Kann im Rahmen eines Vergleichs auf Urlaub verzichtet werden?
Mit dieser Frage beschäftigte sich das Bundesarbeitsgericht (BAG) am 3. Juni 2025 (9 AZR 104/24). Im Ergebnis hielt er den „Verzicht“ auf den gesetzlichen Mindesturlaub in einem gerichtlichen Vergleich für unwirksam.
Worum ging es?
Die Parteien streiten über die Abgeltung von sieben Tagen gesetzlichen Mindesturlaubs aus dem Jahr 2023. Der Kläger war bei der Beklagten vom 1. Januar 2019 bis zum 30. April 2023 beschäftigt. Im Jahr 2023 war er von Beginn an bis zur Beendigung seines Arbeitsverhältnisses durchgehend arbeitsunfähig erkrankt und deshalb nicht in der Lage, seinen Urlaub aus diesem Jahr in Anspruch zu nehmen. In einem gerichtlichen Vergleich verständigten sich die Parteien insbesondere darauf, dass Urlaubsansprüche in natura gewährt wurden. Zuvor hatte die Prozessbevollmächtigte des Klägers in der vorausgehenden Korrespondenz ausdrücklich darauf hingewiesen, dass auf den gesetzlichen Mindesturlaub nicht wirksam verzichtet werden könne, sich später aber unter Hinweis auf die geäußerten rechtlichen Bedenken gleichwohl mit dem Vergleich einverstanden erklärt. Der Kläger macht nun die Urlaubsabgeltung der noch offenen sieben Tage geltend, da der Verzicht im gerichtlichen Vergleich unwirksam sei.
Was entschied das BAG?
Das BAG hat einen Anspruch auf Abgeltung des nicht erfüllten gesetzlichen Mindesturlaubs aus dem Jahr 2023 bejaht. Grund sei, dass der Verzicht im gerichtlichen Vergleich unwirksam sei, soweit ein unzulässiger Ausschluss des gesetzlichen Mindesturlaubs geregelt werde. Weder der gesetzliche Anspruch auf bezahlten Erholungsurlaub noch ein erst künftig – mit der rechtlichen Beendigung des Arbeitsverhältnisses – entstehender Anspruch auf Abgeltung gesetzlichen Mindesturlaubs dürfe im Voraus ausgeschlossen oder beschränkt werden. Dies gelte selbst dann, wenn bei Abschluss eines gerichtlichen Vergleichs bereits feststehe, dass der Arbeitnehmer den gesetzlichen Mindesturlaub wegen krankheitsbedingter Arbeitsunfähigkeit nicht mehr in Anspruch nehmen kann.

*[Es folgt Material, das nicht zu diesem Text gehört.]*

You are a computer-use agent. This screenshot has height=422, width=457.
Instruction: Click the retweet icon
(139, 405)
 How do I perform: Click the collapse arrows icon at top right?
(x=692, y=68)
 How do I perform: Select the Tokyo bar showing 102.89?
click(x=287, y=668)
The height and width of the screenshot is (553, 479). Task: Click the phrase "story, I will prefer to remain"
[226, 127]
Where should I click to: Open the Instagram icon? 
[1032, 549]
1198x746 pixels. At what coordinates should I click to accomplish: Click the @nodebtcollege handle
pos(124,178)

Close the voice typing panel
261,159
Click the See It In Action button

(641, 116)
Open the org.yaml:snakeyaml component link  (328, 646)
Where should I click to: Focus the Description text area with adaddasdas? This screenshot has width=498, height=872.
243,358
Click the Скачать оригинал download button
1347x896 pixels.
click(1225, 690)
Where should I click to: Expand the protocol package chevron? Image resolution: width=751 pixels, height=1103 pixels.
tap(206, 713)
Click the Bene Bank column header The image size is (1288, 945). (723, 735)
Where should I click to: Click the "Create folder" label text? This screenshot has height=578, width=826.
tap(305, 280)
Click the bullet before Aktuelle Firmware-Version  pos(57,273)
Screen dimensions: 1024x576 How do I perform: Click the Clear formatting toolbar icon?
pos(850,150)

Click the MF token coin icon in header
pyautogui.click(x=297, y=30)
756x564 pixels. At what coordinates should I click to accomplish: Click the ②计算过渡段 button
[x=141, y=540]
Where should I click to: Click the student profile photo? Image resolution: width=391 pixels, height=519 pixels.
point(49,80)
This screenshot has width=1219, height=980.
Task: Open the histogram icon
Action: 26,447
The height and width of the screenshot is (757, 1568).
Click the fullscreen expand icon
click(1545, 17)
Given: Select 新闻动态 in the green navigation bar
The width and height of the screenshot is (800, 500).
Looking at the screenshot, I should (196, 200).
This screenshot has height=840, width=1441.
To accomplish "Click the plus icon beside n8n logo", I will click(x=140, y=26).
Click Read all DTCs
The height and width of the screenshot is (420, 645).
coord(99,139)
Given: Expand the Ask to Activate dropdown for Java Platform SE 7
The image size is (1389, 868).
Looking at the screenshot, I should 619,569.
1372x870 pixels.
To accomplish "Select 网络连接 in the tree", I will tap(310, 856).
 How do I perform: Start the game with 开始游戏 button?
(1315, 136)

Es liege kein Tatsachenvergleich vor, auf den § 13 Abs. 1 S. 3 BUrlG nicht anzuwenden wäre, da es an einer bestehenden Unsicherheit über die tatsächlichen Voraussetzungen eines Anspruchs durch gegenseitiges Nachgeben fehle. Im Übrigen könne sich die Beklagte nicht auf Treu und Glauben berufen, weil sie nicht auf den Bestand einer offensichtlich rechtswidrigen Regelung vertrauen durfte.
Praxishinweise
Bislang war es gängige Praxis offene Urlaubsansprüche im Rahmen des „finanziellen Gesamtpakets“ bei den Verhandlungen über die Abfindung zu berücksichtigen. Dem steht dieses Urteil nun entgegen. Es muss vor der Beendigung des Arbeitsverhältnisses geklärt werden, ob ein Urlaubsanspruch besteht, und wenn ja, ist dieser abzugelten. Von dieser neuen Rechtsprechung bleibt die Konstellation, in der ein Vergleich nach Beendigung des Arbeitsverhältnisses abgeschlossen wird, unberührt. In letzterem Fall ist ein Urlaubsverzicht rechtlich zulässig.